The allotment plots were divided into two, and one half planted with potatoes and the other half with wheat or barley. The garden was reserved for green vegetables, currant and gooseberry bushes, and a few old-fashioned flowers. Proud as they were of their celery, peas and beans, cauliflowers and marrows, and fine as were the specimens they could show of these, their potatoes were their special care, for they had to grow enough to last the year round. They grew all the old-fashioned varieties—ashleaf kidney, early rose, American rose, magnum bonum, and the huge misshaped white elephant. Everybody knew the elephant was an unsatisfactory potato, that it was awkward to handle when paring and that it boiled down to a white pulp in cooking; but it produced tubers of such astonishing size that none of the men could resist the temptation to plant it. Every year specimens were taken to the inn to be weighed on the only pair of scales in the hamlet, then handed round for guesses to be made of the weight. As the men said, when a patch of elephants was dug up and spread out, 'You'd got summat to put in your eye and look at.'

Very little money was spent on seed; there was little to spend, and they depended mainly upon the seed saved from the previous year. Sometimes, to secure the advantage of fresh soil, they would exchange a bag of seed potatoes with friends living at a distance, and sometimes a gardener at one of the big houses around would give one of them a few tubers of a new variety. These would be carefully planted and tended, and, when the crop was dug up, specimens would be presented to neighbours.

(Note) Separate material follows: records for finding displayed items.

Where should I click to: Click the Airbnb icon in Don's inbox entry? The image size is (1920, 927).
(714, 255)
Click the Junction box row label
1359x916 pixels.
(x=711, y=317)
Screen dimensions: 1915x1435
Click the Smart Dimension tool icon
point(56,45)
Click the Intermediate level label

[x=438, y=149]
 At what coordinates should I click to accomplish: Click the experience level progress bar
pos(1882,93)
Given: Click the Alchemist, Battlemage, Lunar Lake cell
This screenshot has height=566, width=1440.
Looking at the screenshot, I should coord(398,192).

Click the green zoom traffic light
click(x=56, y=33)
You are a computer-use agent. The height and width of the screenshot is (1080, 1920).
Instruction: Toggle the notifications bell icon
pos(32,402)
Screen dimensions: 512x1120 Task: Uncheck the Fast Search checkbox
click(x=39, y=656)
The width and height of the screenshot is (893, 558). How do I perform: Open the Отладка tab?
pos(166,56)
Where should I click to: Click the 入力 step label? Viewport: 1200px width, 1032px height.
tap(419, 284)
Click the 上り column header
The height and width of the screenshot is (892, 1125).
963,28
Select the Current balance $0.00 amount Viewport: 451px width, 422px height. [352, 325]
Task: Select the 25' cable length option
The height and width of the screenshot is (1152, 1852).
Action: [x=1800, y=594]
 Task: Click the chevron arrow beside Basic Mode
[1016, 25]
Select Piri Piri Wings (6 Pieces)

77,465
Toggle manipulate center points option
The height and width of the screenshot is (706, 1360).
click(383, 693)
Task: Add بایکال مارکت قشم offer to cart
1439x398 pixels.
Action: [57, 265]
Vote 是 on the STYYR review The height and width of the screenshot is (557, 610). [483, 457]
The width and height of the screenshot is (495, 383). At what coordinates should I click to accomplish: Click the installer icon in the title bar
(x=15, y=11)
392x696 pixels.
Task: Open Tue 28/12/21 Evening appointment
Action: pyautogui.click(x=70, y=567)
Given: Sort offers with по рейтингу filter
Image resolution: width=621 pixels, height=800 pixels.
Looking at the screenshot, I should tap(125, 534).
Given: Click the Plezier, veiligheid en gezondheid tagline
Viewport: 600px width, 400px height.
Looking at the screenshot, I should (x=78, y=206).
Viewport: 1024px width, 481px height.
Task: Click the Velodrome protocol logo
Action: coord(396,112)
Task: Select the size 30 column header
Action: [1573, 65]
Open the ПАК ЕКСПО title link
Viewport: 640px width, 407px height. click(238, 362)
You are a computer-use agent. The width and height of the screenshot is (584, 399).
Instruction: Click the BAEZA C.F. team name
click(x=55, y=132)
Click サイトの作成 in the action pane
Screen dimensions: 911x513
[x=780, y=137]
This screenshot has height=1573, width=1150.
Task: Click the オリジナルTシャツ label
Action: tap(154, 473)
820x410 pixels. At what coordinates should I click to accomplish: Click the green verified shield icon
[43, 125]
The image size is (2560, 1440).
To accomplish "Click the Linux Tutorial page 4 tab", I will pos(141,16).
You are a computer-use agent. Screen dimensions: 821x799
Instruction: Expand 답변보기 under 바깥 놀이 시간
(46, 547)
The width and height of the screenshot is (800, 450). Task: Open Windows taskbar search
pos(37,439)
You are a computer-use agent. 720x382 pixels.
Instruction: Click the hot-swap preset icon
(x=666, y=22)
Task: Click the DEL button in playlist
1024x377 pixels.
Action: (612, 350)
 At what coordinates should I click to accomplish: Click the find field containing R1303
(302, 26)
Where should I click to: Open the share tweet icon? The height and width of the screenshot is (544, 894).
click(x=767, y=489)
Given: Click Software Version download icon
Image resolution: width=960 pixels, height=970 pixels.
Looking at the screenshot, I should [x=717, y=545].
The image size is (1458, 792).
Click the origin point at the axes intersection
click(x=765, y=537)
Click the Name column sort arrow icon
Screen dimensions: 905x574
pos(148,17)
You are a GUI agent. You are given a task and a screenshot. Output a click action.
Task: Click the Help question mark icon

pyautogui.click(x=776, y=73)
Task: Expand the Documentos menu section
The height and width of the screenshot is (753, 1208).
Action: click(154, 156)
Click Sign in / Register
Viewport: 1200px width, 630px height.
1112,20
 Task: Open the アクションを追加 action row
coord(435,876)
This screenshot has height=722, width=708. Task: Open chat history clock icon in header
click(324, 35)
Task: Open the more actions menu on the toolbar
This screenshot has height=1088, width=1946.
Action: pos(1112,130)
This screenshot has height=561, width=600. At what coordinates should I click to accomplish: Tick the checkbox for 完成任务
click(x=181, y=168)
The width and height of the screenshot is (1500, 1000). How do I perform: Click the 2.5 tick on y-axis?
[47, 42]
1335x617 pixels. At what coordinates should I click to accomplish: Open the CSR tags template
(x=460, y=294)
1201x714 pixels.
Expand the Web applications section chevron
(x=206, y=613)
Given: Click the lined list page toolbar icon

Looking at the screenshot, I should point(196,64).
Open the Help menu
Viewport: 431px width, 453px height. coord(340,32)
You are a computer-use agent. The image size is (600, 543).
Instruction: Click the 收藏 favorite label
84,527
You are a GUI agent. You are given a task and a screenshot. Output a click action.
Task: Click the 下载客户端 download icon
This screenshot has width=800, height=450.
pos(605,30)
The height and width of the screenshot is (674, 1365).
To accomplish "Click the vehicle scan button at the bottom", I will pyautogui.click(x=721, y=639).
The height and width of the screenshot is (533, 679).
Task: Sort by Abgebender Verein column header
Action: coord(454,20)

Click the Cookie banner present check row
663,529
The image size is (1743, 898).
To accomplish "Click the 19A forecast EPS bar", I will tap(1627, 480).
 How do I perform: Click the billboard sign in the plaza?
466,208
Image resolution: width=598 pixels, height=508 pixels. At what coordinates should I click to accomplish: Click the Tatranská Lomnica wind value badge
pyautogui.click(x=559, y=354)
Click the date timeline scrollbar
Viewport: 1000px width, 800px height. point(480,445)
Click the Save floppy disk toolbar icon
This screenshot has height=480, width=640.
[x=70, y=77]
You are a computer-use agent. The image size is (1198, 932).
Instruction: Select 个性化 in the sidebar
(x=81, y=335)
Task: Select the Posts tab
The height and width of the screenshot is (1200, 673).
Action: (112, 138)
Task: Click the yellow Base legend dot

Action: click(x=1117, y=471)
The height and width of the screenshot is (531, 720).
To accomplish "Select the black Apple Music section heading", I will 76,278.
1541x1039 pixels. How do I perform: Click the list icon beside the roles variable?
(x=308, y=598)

Most of the men sang or whistled as they dug or hoed. There was a good deal of outdoor singing in those days. Workmen sang at their jobs; men with horses and carts sang on the road; the baker, the miller's man, and the fish-hawker sang as they went from door to door; even the doctor and parson on their rounds hummed a tune between their teeth. People were poorer and had not the comforts, amusements, or knowledge we have to-day; but they were happier. Which seems to suggest that happiness depends more upon the state of mind—and body, perhaps—than upon circumstances and events.

Lark Rise, Flora Thomson, Chapter VI, the Besieged Generation:

As well as their flower garden, the women cultivated a herb corner, stocked with thyme and parsley and sage for cooking, rosemary to flavour the home-made lard, lavender to scent the best clothes, and peppermint, pennyroyal, horehound, camomile, tansy, balm, and rue for physic. They made a good deal of camomile tea, which they drank freely to ward off colds, to soothe the nerves, and as a general tonic. A large jug of this was always prepared and stood ready for heating up after confinements. The horehound was used with honey in a preparation to be taken for sore throats and colds on the chest. Peppermint tea was made rather as a luxury than a medicine; it was brought out on special occasions and drunk from wine-glasses; and the women had a private use for the pennyroyal, though, judging from appearances, it was not very effective. As well as the garden herbs, still in general use, some of the older women used wild ones, which they gathered in their seasons and dried.

All kinds of home-made wines were brewed by all but the poorest. Sloes and blackberries and elderberries could be picked from the hedgerows, dandelions and coltsfoot and cowslips from the fields, and the garden provided rhubarb, currants and gooseberries and parsnips. Jam was made from garden and hedgerow fruit. This had to be made over an open fire and needed great care in the making; but the result was generally good—too good, the women said, for the jam disappeared too soon. Some notable housewives made jelly. Crab-apple jelly was a speciality at the end house. Crab-apple trees abounded in the hedgerows and the children knew just where to go for red crabs, red-and-yellow streaked crabs, or crabs which hung like ropes of green onions on the branches.

A quickly made delicacy was cowslip tea. This was made by picking the golden pips from a handful of cowslips, pouring boiling water over them, and letting the tea stand a few minutes to infuse. It could then be drunk either with or without sugar as preferred.